Nevertheless, I also believe the Church Fathers made a very significant and important point. They saw many clues in the story of Adam and Eve that pointed to sex. To the Church Fathers, it just made a whole lot of sense that the sin of Adam and Eve did have something to do with a sexual transgression. Somehow, sex was polluted by sin. Perhaps this is why many early Christians felt sex per se was evil, in and of itself.

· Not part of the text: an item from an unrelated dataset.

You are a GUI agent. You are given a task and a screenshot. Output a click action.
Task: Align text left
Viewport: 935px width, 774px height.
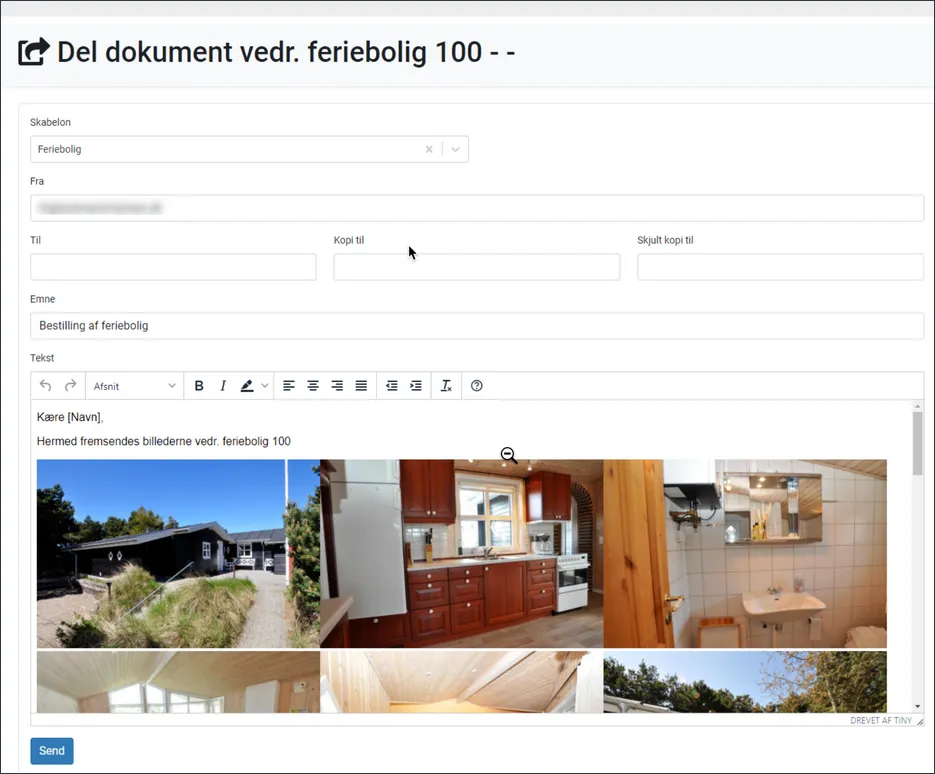coord(289,386)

It’s also reasonable that the holier a person becomes, the more they will be able to recognize just how polluted sex has become since the fall. But this in no way means that sex itself, as God originally intended it to be, is sinful. In fact, isn’t it more logical that if Adam and Eve had not somehow polluted sex yesterday, sex today would be more fun and more pleasurable with a lot less guilt? Let me suggest, then, that although the Church Fathers were guilty of promoting widespread sexual negativity, the reformers, in their determination to speedily eradicate sexual negativity, also did much to damage the concept that the sin of Adam and Eve was, indeed, a sexual transgression. Perhaps the reformers threw the Catholic baby out with the Protestant bath water. 

So what lesson should we learn from the sexual negativity of the Church Fathers? Simply this. Few today would accuse any of these men of being insincere or uneducated. Augustine was probably one of the most sincere and well-educated Christian teachers of all time. But on many important issues, he was sincerely wrong. Augustine was the most influential Christian teacher of all times. Yet consider how many millions of married couples experienced shame for enjoying sexual pleasure even within marriage because of the teachings of Augustine, Jerome, and others. Let’s not assume that similar mistakes cannot be made by today’s church leaders, no matter how sincere and well-educated they are.